EU’s Michel Barnier tells Boris Johnson to stop ‘pretending’ to negotiate Brexit deal

Concerns raised that UK is not serious about talks

Jon Stone
Europe Correspondent
Wednesday 18 September 2019 10:02 BST
Michel Barnier tells Boris Johnson to stop 'pretending' to negotiate Brexit

The EU’s chief Brexit negotiator has told Boris Johnson to stop “pretending” he is negotiating a Brexit deal, amid concerns that the prime minister is not trying to reach an agreement.

It comes after reports that proposals brought to Brussels by UK negotiators amounted to the old agreement, with the section on the Irish backstop simply crossed out in the text.

Speaking in the European Parliament, Michel Barnier said: “Almost three years after the UK referendum, I don’t think we should be spending time pretending to negotiate. I think we need to move forward with determination.”

Mr Barnier said the EU was “open to any UK proposal and are willing to work day and night towards progress”, adding: “If the UK leaves without a deal, I would recall that these questions don’t just disappear. They have been regulated in the withdrawal agreement, they have been covered – but they still remain. Whether we’re talking about the peace in Ireland, citizens’ rights, budgetary issues, they would all need to be settled.”

Responding to Brexiteers, Mr Barnier added: “Nobody is trying to dodge the decision of a majority of the voters of the UK to leave the EU. Nobody is trying to steal Brexit. Nobody is trying to hold the UK against its will in the EU in the Customs Union or in the Single Market. It’s your responsibility to leave.”

The EU has asked the UK to present proposals to replace the Irish backstop, which Mr Johnson says he wants to scrap. But with a 30-day deadline that Mr Johnson set for himself in Berlin almost exhausted, the UK has yet to present anything concrete in writing.

It comes amid reports from the EU side that Mr Johnson experienced a “penny dropping moment” during his meeting with EU boss Jean-Claude Juncker earlier this week.

According to the accounts of EU officials quoted in the Financial Times, Mr Johnson appeared not to understand that his proposals for Northern Ireland to stick to EU food and livestock regulations after Brexit would not resolve the ongoing impasse over customs arrangements at the border.

An official described Mr Johnson “slumping” in his chair at the lunch in Luxembourg, as his Brussels counterparts said that the plan for common “sanitary and phytosanitary” (SPS) rules on the island of Ireland would not do away with the need for customs checks on the vast majority of goods crossing the border.

According to the newspaper, one official said the PM turned to chief negotiator David Frost and Brexit secretary Stephen Barclay and said: “So you’re telling me the SPS plan doesn’t solve the customs problem?”

Speaking in the same European Parliament debate on Wednesday, Jean-Claude Juncker, the European Commission president, said of a meeting with Mr Johnson in Luxembourg on Monday: “I said to prime minister Johnson that I have no emotional attachment to the backstop but I stand by the objectives it’s designed to achieve. I called on the PM to come forward with operational proposals in writing for practical steps which would allow us to achieve those objectives.”

Although it has not presented full proposals, the UK has come forward with one idea: a theoretical veto for Northern Ireland on any backstop replacement. This plan was however dismissed by Guy Verhofstadt on Wednesday as “a permanent instrument for blackmailing” the EU during negotiations.

Mr Verhofstadt, the parliament’s Brexit chief, took the opportunity to round on the decision by the UK government to suspend parliament, telling MEPs: “Jean-Claude Juncker and Donald Tusk can do a lot of things but at least they cannot close the doors of our [parliament].

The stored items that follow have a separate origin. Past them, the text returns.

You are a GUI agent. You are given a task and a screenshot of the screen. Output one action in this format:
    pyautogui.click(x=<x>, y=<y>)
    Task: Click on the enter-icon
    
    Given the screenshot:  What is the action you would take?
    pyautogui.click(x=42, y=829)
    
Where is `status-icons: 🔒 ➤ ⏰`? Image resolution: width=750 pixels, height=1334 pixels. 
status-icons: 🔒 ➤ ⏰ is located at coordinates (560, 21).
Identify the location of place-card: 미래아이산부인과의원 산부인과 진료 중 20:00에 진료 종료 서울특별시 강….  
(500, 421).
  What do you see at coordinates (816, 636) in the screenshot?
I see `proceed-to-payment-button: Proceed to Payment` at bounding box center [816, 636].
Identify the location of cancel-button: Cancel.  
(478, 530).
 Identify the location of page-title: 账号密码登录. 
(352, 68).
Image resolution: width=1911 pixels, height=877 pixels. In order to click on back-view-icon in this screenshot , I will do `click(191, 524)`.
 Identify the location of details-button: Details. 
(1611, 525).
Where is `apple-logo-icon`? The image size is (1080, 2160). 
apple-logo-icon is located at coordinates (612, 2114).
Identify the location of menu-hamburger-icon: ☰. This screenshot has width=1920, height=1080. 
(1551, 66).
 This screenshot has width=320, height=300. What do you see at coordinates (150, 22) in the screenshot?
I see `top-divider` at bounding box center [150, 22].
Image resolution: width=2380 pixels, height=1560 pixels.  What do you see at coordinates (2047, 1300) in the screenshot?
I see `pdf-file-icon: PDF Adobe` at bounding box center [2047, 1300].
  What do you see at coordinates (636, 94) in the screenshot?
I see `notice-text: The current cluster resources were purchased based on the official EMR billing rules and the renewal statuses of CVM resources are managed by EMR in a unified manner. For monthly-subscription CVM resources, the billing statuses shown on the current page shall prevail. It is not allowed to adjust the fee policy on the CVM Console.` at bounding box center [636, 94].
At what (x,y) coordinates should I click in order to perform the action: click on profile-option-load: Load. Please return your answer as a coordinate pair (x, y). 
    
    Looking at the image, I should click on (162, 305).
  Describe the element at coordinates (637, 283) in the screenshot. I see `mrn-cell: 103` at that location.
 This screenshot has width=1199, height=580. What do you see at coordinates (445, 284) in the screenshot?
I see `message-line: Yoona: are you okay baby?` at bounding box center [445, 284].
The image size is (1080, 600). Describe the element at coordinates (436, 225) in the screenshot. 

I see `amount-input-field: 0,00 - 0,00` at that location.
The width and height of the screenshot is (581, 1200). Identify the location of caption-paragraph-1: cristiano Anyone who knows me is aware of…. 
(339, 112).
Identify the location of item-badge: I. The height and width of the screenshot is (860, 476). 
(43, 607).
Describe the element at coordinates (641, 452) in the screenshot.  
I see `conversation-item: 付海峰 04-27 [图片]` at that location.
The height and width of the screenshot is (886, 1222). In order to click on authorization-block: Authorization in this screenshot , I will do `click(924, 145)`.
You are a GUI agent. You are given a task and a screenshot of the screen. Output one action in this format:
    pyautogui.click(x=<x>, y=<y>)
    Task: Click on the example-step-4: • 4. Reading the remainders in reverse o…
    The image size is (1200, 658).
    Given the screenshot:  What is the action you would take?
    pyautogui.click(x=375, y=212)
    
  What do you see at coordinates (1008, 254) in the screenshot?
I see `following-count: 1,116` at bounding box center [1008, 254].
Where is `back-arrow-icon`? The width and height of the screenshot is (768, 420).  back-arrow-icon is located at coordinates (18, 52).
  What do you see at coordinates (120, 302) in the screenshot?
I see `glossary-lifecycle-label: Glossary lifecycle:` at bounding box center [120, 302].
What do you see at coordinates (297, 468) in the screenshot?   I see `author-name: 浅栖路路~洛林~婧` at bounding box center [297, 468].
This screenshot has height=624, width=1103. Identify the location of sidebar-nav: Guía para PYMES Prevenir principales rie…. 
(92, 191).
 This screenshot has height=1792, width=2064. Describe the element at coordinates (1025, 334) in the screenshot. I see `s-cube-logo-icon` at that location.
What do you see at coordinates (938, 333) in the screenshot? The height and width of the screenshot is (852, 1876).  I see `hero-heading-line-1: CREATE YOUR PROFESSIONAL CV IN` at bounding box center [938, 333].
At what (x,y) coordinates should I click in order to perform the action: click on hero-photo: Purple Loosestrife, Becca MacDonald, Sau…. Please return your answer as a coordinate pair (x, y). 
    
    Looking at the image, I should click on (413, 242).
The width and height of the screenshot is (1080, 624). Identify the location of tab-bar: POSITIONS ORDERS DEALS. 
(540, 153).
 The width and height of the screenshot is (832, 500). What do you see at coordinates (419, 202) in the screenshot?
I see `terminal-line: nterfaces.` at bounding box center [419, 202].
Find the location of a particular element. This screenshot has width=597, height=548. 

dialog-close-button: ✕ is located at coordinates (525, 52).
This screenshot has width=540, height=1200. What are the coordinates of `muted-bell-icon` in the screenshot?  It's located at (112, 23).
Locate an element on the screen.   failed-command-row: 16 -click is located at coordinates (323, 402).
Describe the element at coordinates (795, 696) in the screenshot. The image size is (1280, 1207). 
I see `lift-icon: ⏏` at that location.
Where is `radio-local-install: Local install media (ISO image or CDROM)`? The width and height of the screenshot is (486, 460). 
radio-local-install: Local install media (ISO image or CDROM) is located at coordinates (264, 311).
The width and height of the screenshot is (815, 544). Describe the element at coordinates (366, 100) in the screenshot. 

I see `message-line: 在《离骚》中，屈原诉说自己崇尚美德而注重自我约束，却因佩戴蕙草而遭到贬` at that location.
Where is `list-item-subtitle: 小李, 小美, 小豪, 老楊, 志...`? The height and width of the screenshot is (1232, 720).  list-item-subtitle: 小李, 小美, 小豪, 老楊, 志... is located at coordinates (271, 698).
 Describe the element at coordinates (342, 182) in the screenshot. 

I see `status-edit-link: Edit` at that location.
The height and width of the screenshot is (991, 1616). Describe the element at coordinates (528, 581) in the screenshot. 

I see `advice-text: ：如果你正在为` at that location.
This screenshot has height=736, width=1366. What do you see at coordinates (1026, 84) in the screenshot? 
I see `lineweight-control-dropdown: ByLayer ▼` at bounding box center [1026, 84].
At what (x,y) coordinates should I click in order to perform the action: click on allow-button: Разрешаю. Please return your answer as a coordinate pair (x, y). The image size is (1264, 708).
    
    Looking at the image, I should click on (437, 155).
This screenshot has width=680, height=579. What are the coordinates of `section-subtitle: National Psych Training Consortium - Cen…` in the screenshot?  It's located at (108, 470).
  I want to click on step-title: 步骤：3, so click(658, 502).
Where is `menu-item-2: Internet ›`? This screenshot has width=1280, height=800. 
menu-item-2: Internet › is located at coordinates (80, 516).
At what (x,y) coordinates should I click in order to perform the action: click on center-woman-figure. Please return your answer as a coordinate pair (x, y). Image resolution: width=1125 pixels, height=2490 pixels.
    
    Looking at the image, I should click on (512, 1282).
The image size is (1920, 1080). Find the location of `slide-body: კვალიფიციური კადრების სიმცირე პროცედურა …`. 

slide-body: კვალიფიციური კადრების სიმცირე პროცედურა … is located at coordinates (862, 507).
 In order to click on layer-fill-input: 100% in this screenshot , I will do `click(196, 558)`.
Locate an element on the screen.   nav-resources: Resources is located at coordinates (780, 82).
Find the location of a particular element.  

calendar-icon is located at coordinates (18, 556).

“If the eurosceptics want to make their ridiculous comparison again to the Soviet Union from now on they can point the finger to Westminster instead of to Strasbourg or Brussels.”

He also warned that the UK would not be allowed to become “a Singapore in the North Sea” after it left, adding “that will not happen”. He also voiced concerns about the EU settlement scheme set up by the UK’s Home Office, telling MEPs: “What we don’t need now is a bureaucratic application – we need the automatic application of all our EU citizens.”

MEPs in the European Parliament are later expected to approve a resolution that says they support an extension of Article 50 to prevent a no-deal Brexit.

The Independent understands that there was controversy on the parliament’s Brexit steering group over whether the resolution should include “preventing a no deal” as one of the possible justifications for an Article 50 extension. Some MEPs on the group – thought to be close to Emmanuel Macron – attempted to have the justification removed, leaving only a general election and second referendum as reasons for a further delay. A source said the thinking behind the attempt to remove the line was that it undermined the EU negotiating position.

The attempt failed – meaning the parliament supports an extension in virtually all circumstances to stop the UK crashing out. While the parliament’s position on an extension is purely symbolic – because the question of one is down to EU leaders on the Council – the episode highlights the existence of divisions on the EU side over the question of further delays.